RNC News

The Multimedia corpus has been switched to a new interface. Now the corpus search is redesigned, the "Word at a Glance" service is available. 

A special feature of the corpus is the multimedia search functionality. Three search queries may be specified simultaneously: for words, gestures and speech acts. You will find clips where both video/audio and text match these queries: for example, those with the preposition за in speech and тост (toast) as gesture.

Please note that by default the form hides some of the conditions for words, gestures and speech act. One can add these conditions by clicking the “Add Conditions” button. 

For example, to find clips in which somebody moves their head in a certain way, you need to add two conditions in the Gestures section: for the Main organ and for the Gesture direction. Then you may specify, respectively, голова (head) and из стороны в сторону (side to side) as features. To find clips where people whisper, please add a condition for the Manner of speech to the search form and select the value шепот (whisper).

Additionally, you can set conditions describing the vocalic and orthoepic structure of words.

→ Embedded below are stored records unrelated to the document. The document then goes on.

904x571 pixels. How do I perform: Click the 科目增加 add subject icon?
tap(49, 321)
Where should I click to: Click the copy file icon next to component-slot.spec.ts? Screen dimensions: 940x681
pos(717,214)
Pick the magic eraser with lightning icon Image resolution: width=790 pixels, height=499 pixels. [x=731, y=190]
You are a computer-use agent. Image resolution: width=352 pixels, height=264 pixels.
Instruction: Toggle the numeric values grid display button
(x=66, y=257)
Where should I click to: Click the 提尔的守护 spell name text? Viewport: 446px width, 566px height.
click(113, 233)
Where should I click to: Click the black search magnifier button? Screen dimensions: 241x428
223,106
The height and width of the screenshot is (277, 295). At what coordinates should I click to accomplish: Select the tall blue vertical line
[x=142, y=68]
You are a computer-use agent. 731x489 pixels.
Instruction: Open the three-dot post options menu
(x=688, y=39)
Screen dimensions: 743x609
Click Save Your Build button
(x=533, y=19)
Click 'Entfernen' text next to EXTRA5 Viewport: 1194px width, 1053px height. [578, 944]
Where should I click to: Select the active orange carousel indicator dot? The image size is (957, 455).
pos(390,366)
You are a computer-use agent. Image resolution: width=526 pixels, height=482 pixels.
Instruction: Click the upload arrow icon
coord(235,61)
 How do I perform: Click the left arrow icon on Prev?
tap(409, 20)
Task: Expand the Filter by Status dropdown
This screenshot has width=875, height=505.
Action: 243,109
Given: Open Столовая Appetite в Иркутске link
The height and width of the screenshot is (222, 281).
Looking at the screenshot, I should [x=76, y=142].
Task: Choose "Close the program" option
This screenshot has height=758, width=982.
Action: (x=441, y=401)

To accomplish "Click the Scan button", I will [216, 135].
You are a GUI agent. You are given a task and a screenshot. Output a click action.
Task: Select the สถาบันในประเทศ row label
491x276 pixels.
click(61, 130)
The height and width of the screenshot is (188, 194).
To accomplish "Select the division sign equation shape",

The annual update of the Birchbark letters corpus is released. Fifteen medieval letters found in Veliky Novgorod and Staraia Russa last year - and yet two more awaiting academic publication since 2021 - are now simultaneously available in the RNC and in the gramoty.ru database. The work on the corpus of birchbark letters was supported by a grant from the Russian Science Foundation (Project 19-18-00352 "Vernacular writing of Old Rus' of the 11-15 centuries (birchbark letters and epigraphy): new sources and research methods"). An illustrated story about the findings of the last year can be read on the Arzamas website.

We have updated the Educational Corpus with over 1,000 new texts. It now contains all the major works from the school curriculum, including those recommended for extracurricular reading.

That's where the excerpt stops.